**PROMPT**: Somewhere below is a line with "Siguenos en Twitter X (297, 114)" and, later, a line with "Comentario (64, 2321)"; repeat those two lines and all the lines between them, exactly as they are.

**THE DATA**:
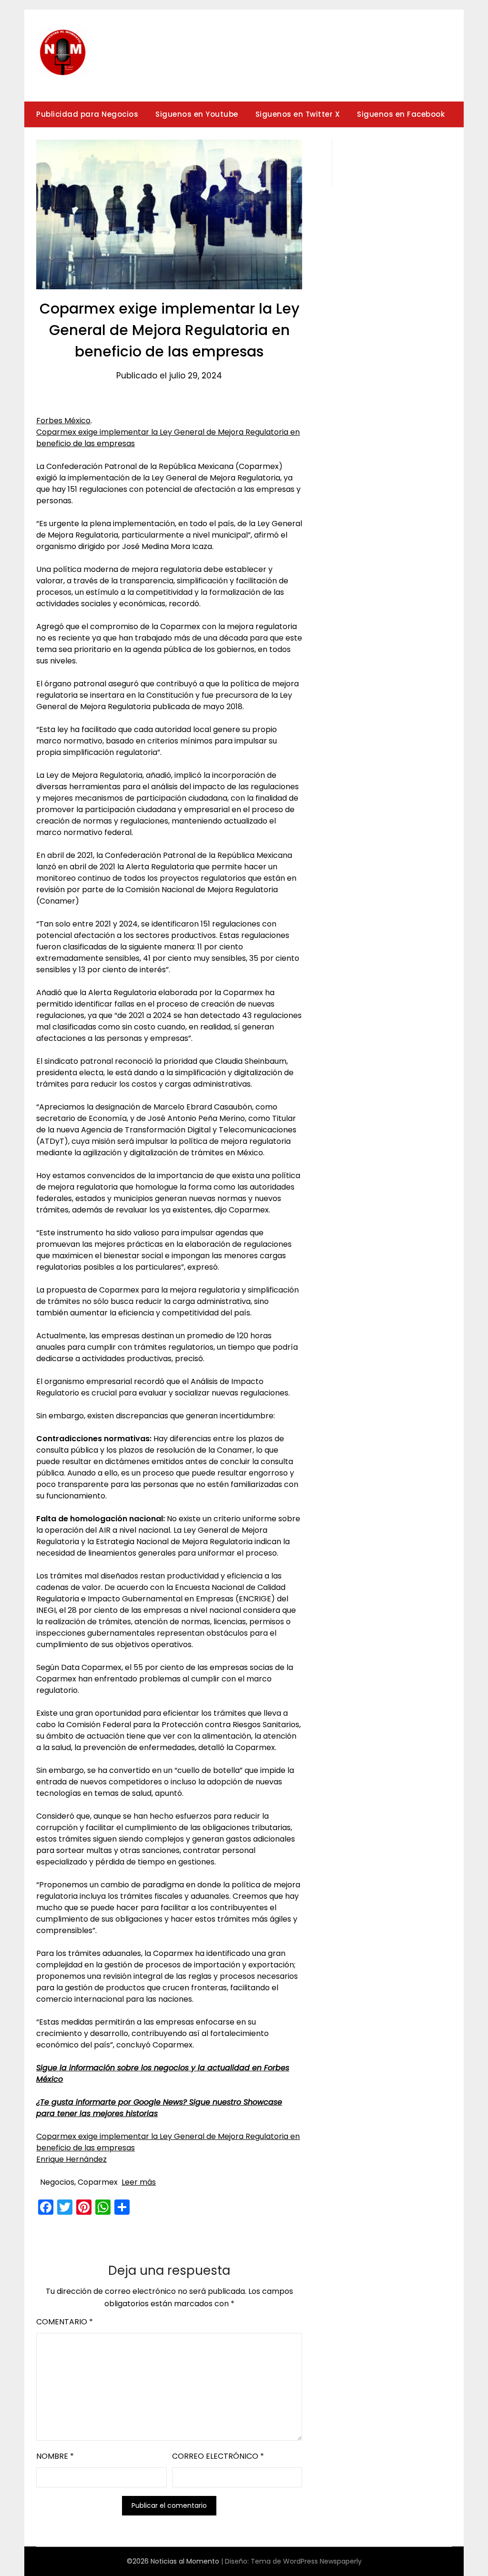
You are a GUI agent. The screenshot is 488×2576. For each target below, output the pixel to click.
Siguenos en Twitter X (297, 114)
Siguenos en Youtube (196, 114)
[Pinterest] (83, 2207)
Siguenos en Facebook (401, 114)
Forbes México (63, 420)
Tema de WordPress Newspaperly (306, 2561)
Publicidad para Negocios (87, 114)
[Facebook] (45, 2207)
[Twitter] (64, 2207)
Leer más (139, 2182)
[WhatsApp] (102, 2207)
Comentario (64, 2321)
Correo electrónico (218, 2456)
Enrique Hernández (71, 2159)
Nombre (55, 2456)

==

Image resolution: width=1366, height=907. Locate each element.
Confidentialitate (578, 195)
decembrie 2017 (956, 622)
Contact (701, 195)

**THE ANSWER**:
Siguenos en Twitter X (297, 114)
Siguenos en Youtube (196, 114)
[Pinterest] (83, 2207)
Siguenos en Facebook (401, 114)
Forbes México (63, 420)
Tema de WordPress Newspaperly (306, 2561)
Publicidad para Negocios (87, 114)
[Facebook] (45, 2207)
[Twitter] (64, 2207)
Leer más (139, 2182)
[WhatsApp] (102, 2207)
Comentario (64, 2321)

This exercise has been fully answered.